I was shocked to read a first-hand account of life in urban China these days. It was a word picture of what’s going on with latest draconian anti-COVID lockdowns. Seems the most serious issues surround the almost total unavailability of food…

Jennifer Paks potato and carrots - © 2022 J. PakPak’s carrots and potato. A major stroke of good fortune amid the
persistent food shortages in Shanghai and other parts of China…

Correspondent Jennifer Pak has written on a wide variety of food economy and nutrition issues for The Guardian in the past few years. Now, she’s caught in the middle of the latest draconian anti-COVID lockdowns affecting millions in large Chinese urban centres.

Skeletal coverage in the West

Coverage here in the West of the Chinese situation has been skeletal at best. It appears that editors in North America and Europe would rather ignore the potential starvation of millions in Asia than pass up even one little smarmy political story.

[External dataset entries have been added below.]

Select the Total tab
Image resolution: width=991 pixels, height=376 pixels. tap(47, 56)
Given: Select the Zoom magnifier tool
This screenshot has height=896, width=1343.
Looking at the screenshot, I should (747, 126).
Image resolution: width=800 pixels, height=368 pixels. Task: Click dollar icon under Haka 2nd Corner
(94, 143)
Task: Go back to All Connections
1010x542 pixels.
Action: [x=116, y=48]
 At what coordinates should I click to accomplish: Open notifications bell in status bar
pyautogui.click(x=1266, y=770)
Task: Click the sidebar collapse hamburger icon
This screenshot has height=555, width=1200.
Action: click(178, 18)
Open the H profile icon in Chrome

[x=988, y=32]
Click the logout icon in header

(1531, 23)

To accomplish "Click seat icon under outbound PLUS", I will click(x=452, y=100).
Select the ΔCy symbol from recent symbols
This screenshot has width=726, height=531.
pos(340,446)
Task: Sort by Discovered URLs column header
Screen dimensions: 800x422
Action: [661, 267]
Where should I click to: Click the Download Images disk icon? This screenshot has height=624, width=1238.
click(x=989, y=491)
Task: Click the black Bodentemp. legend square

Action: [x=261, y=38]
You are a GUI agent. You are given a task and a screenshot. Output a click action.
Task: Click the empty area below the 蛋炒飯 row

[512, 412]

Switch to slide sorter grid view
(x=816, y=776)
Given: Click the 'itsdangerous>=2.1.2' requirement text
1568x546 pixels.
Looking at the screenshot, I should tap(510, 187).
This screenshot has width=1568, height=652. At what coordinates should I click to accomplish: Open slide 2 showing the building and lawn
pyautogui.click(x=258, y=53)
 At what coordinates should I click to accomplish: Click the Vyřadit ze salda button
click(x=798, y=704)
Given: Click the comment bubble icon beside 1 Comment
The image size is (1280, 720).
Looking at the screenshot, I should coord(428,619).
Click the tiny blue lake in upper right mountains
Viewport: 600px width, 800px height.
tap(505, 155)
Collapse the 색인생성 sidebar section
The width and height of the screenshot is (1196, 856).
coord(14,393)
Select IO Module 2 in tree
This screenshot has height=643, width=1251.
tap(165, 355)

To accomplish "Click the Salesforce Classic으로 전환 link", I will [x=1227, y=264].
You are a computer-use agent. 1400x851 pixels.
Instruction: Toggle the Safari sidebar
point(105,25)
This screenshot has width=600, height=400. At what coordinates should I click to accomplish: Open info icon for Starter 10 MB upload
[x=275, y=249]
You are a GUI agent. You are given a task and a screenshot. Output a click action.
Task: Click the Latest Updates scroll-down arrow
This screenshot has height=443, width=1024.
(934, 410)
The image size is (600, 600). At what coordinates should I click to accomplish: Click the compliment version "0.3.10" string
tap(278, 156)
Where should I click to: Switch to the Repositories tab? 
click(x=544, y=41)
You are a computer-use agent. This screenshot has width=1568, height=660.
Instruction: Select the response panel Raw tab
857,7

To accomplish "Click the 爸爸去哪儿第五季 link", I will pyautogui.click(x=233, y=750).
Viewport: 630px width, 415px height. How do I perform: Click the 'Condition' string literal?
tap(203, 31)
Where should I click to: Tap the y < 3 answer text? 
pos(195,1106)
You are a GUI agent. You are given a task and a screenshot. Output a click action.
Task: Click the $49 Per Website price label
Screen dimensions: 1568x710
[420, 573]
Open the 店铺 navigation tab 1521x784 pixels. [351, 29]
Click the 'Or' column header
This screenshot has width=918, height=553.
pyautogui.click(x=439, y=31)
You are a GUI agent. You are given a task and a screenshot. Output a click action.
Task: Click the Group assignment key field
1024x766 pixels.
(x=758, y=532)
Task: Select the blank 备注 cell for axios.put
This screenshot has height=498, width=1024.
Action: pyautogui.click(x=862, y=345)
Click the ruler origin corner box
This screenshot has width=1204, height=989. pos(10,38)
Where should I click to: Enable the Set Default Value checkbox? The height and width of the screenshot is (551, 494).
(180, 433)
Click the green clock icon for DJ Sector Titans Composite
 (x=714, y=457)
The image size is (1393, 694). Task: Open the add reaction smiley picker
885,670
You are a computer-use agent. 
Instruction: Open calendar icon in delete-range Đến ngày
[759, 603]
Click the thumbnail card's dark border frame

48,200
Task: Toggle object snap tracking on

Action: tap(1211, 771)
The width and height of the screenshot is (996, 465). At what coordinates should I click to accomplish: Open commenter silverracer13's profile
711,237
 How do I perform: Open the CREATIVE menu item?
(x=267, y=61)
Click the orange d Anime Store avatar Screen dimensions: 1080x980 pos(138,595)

Nevertheless, we do keep getting daily updates via the internet, about the total travel ban in China. It’s meant to curb the spread of the latest COVID variants and other serious viruses that have arisen this fall. And ‘total’ means total. Chinese officials have been reported sealing people inside their apartment buildings, not allowing anyone or anything in or out.

So how are these people getting the necessities of life? Apparently, they’re not.

Pack relates her own slightly less harsh realty

Journalist Pak does maintain balance and perspective in her piece, admitting the scene above is not the general norm. Most Chinese urban dwellers are respecting curfews and trying to play ball with what remains of a ravaged food distribution system. They, at least, are being allowed outside their homes for a few hours every day. For them life means long lineups, frustrating experiences with online ordering apps, government handouts, bulk-buying groups, bartering and underground channels.

Pak describes a typical ‘good day’ on the hunt for food in Shanghai like this: “On day 32 of Shanghai’s lockdown this year, I somehow managed to buy fruit in bulk. I shared some grapes and kiwis with a friend. She insisted I take something in exchange from her dwindling food stash. So I grabbed a potato that had sprouted and two slightly wrinkled carrots. What a relief.”

Such an existence is unimaginable in my experience, or even my imagination. Which doesn’t mean that I doubt, for a moment, Pak’s story. I just don’t know what I’d do in her position.

Strategy and tactics to the fore

“Meal decisions were generally dictated by what would go bad next. But planning a dish took patience.” Pak relates. “When a friend said that a butcher near her had reopened, I bought a small portion of beef shank and beef brisket. I didn’t know when I’d next see meat so I made it into a stew. I put the meat in the freezer until I could source spices and stock cubes, which took another two weeks.”

Situation bubbles over

Pak gets the final word from China: “Fire killed dozens when they couldn’t escape a sealed building in the city of Urumqi, in Xinjiang province. Residents flooded into the streets initially to hold vigils for the fire victims. But this protest morphed into anger against the Chinese government and its zero-COVID approach. Protests broke out across the country, with many affected cities responding by easing some restrictions. Still, this does not address the government’s enormous control over the most basic decisions in daily life in the name of COVID prevention, including when and if people could fill their bellies.”

My take

I have just one comment: As my dad used to say, when cash was thin: “Cool your jets, kid. No matter how bad things look, you won’t have to look far to find  somebody worse off than you are…”

~ Maggie J.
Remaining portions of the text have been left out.